Below, Dr Hiroaki Imoto provides a summary of the collaborative work on RAF inhibition and regulation in cancer, recently published in Biomolecules. Congratulations to the team.
Small molecule therapeutics is a type of cancer treatment that precisely targets proteins that control how cancer cells grow and spread. This treatment is expected to turn off the signals that tell cancer cells to grow, and eventually kill them. However, cancer cells are evolutionary smart, adapt to targeted therapies and continue to grow.
Current clinically used RAF inhibitors efficiently block oncogenic MAPK signals in RAF-mutant cancers, yet they paradoxically amplify ERK activity instead of inhibiting it in RAS-mutant cancer cells. An archetypal question in this context is why RAF inhibitors do not work. Several mechanisms are known to adapt to small molecule inhibitors, resulting in drug resistance. In this paper, we explored mechanisms of drug resistance where the cell’s exposure to RAF inhibitor results in the increase in the abundance of the different RAF protein isoforms.
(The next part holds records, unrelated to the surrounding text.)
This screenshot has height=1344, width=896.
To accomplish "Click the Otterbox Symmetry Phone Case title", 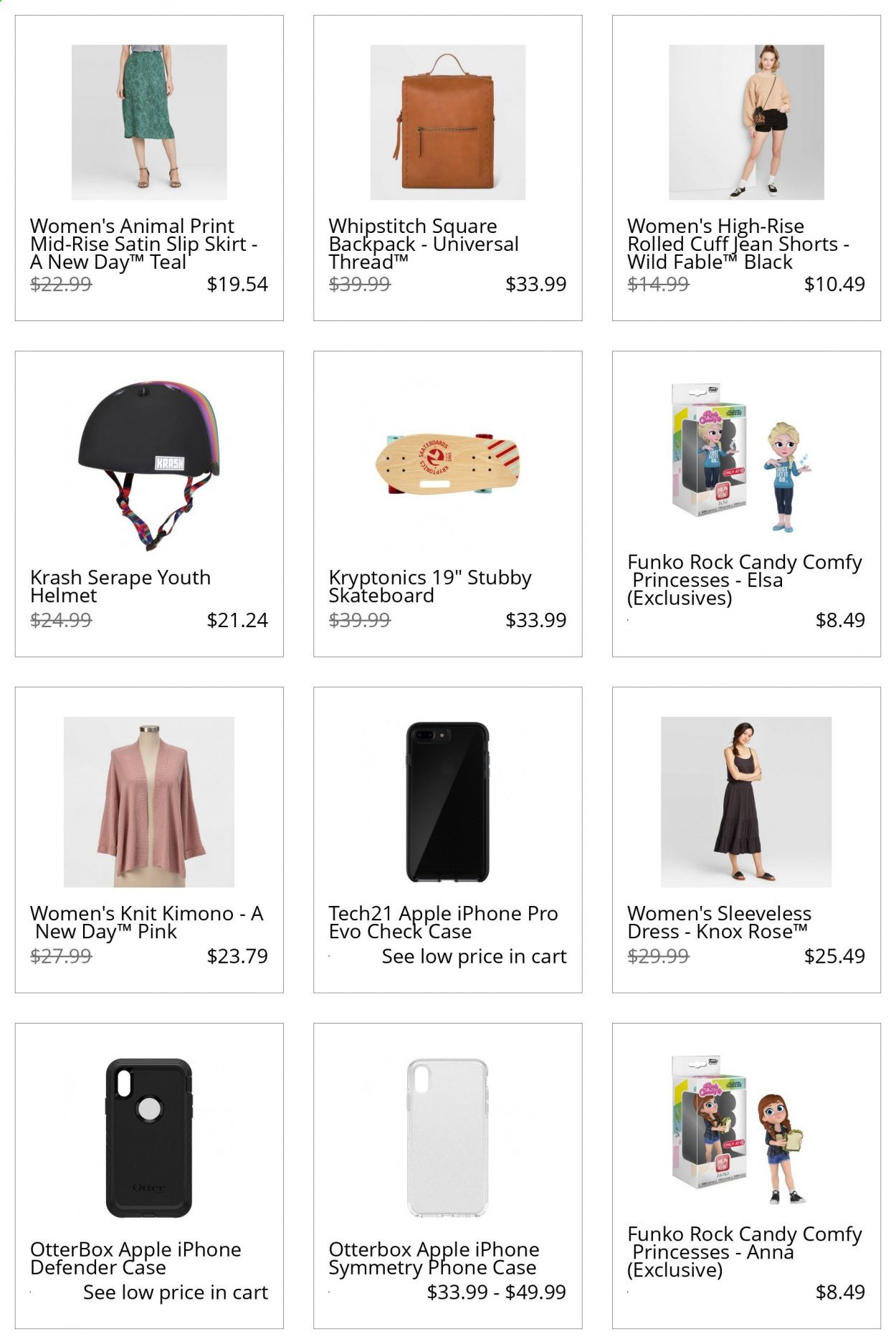I will pyautogui.click(x=434, y=1259).

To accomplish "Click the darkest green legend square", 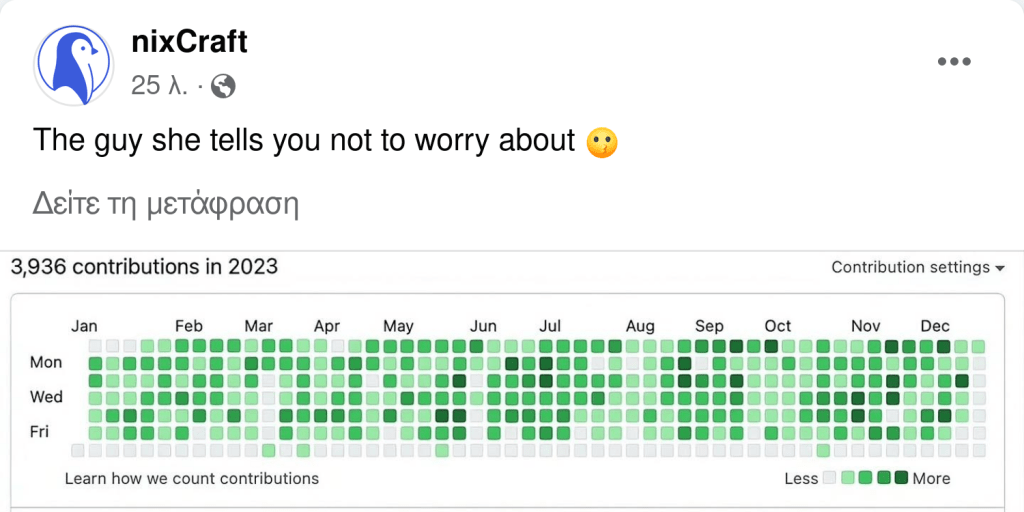I will (x=901, y=478).
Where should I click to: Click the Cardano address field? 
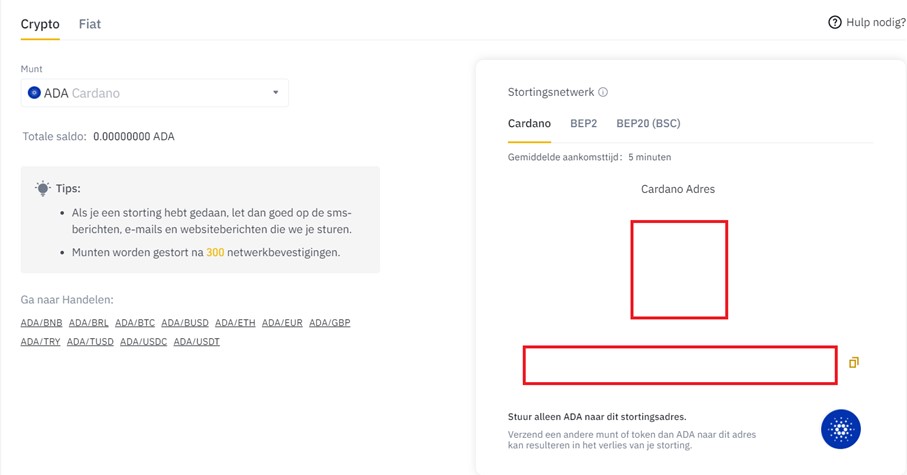pyautogui.click(x=679, y=365)
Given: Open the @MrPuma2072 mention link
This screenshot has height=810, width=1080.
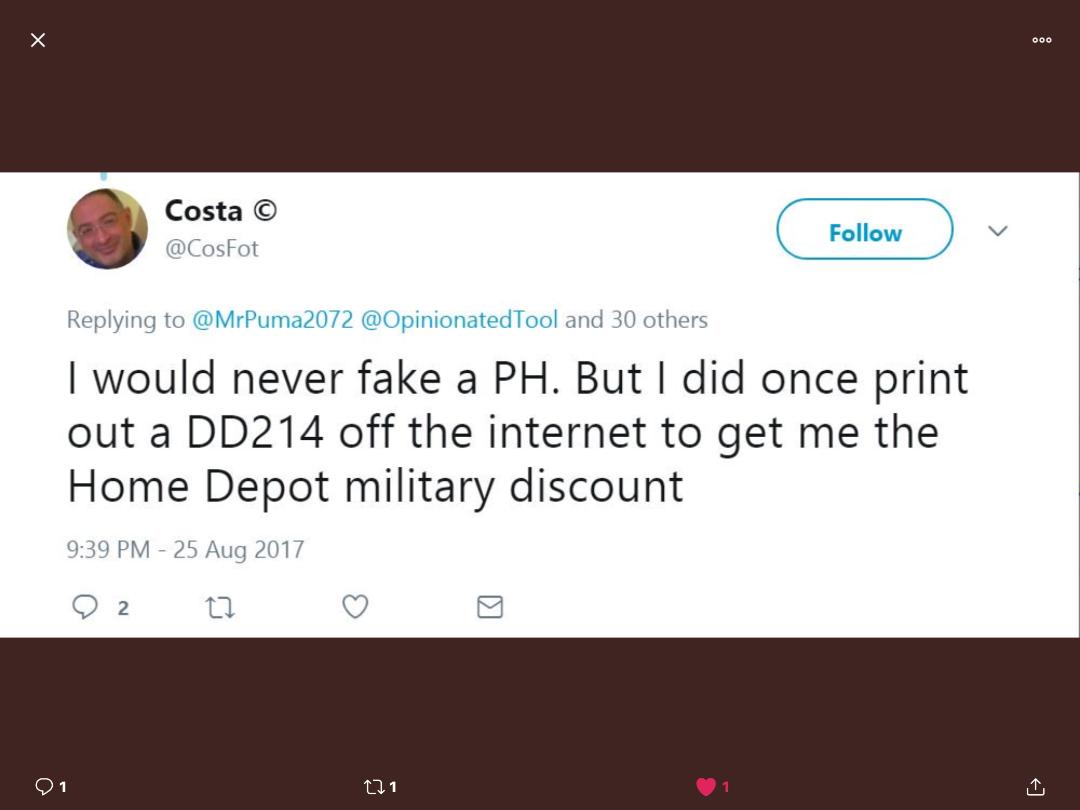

We used a combined experimental and computational approach to find ways that overcome the resistance. A key challenge in modeling biochemical systems is to properly describe complex protein-drug interactions. With classic kinetic modeling, it is difficult to incorporate allosteric effects caused by kinase inhibitors as they alter the binding affinities depending on the protein status. Therefore, we used structure-based modeling that not only integrates protein-protein interactions, but also includes thermodynamics, protein-drug interactions, and structural elements of the target protein. Our next-generation computer models and in vitro experiments demonstrate that a combination of conformation‑selective RAF inhibitors is effective for overcoming the resistance brought about by RAF overexpression. Because the model assumptions are based on fundamental thermodynamic principles, we anticipate the therapeutic strategy derived from the model is applicable to any kinases that undergo dimerization during physiological activation and facilitated by kinase inhibitors.